>>>

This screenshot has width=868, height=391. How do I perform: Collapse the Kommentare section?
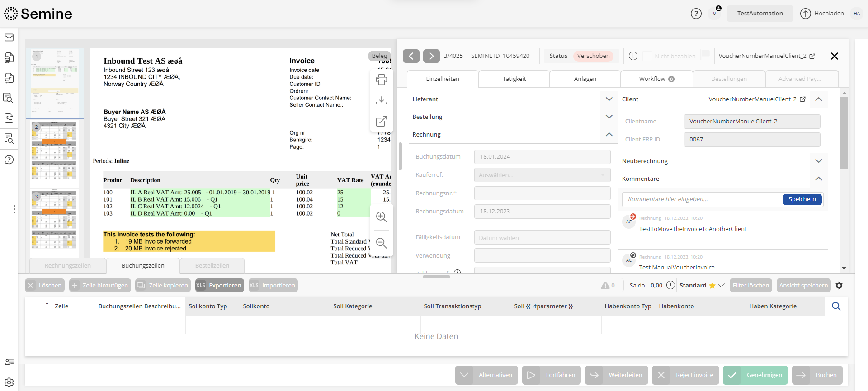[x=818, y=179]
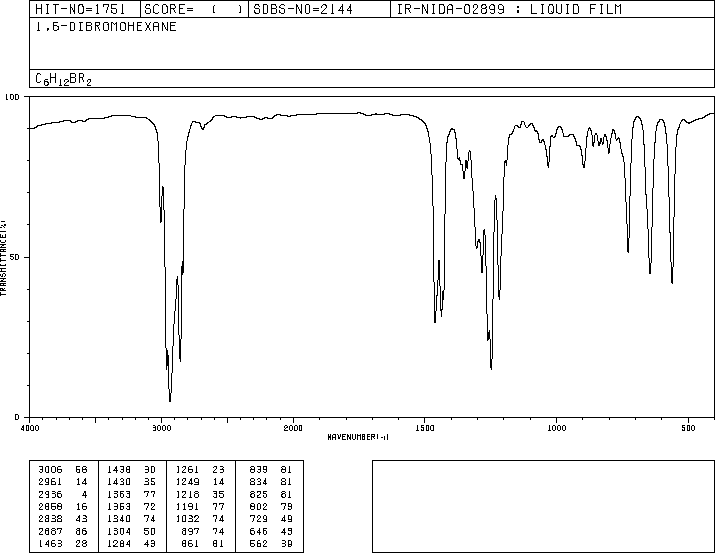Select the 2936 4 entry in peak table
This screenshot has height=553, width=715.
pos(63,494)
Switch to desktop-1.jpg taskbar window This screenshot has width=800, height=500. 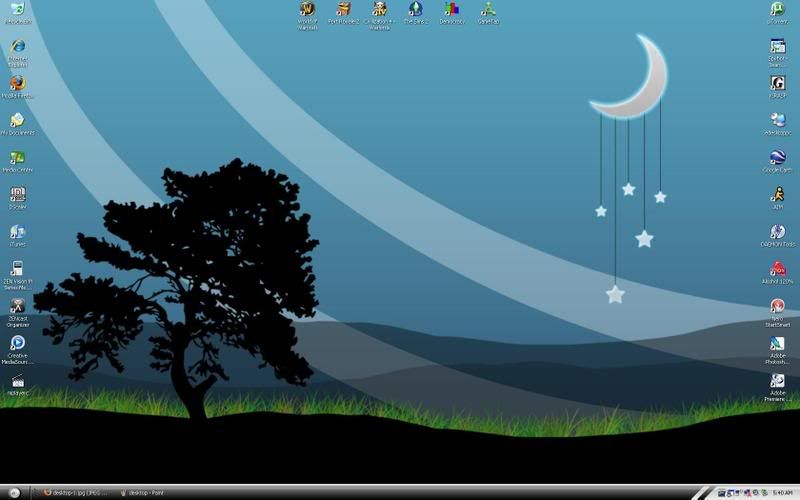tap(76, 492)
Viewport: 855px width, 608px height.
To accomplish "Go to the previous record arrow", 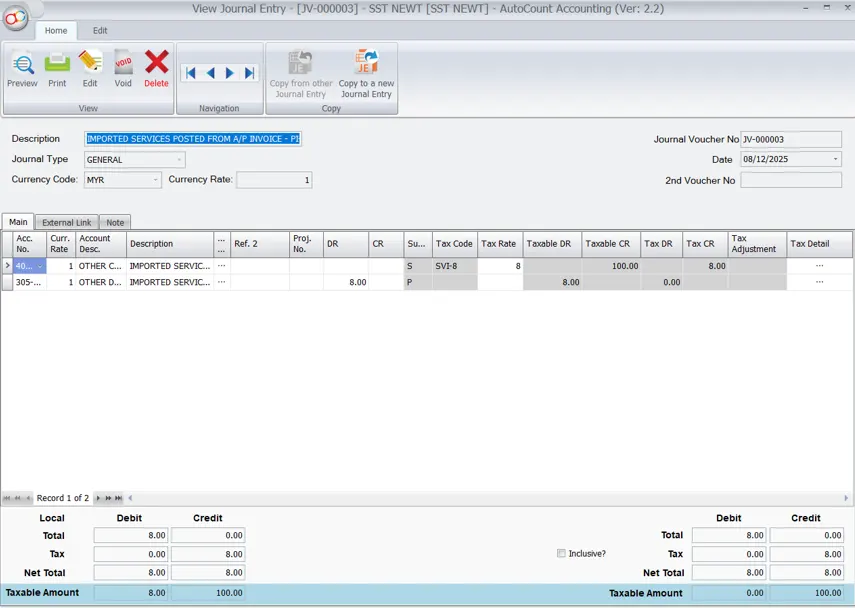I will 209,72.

<<<
>>>

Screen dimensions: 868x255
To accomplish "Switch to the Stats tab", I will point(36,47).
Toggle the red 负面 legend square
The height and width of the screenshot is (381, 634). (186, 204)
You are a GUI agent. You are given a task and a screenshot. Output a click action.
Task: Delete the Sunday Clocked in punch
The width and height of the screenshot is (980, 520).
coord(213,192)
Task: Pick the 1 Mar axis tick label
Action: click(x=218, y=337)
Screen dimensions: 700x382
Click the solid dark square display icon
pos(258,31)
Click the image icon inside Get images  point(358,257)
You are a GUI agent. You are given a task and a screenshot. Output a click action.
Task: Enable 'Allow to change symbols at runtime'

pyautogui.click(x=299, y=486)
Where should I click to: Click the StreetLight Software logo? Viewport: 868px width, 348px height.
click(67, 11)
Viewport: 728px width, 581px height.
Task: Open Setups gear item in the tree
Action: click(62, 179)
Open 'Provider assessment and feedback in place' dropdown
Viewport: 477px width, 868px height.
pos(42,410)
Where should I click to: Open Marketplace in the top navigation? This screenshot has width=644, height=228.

<<<

Gather all lines of the records that include the word "point".

* _ANSWER TO THIS EXERCISE_
To accomplish "Switch to the Stats tab", I will point(36,47).
Click the image icon inside Get images  point(358,257)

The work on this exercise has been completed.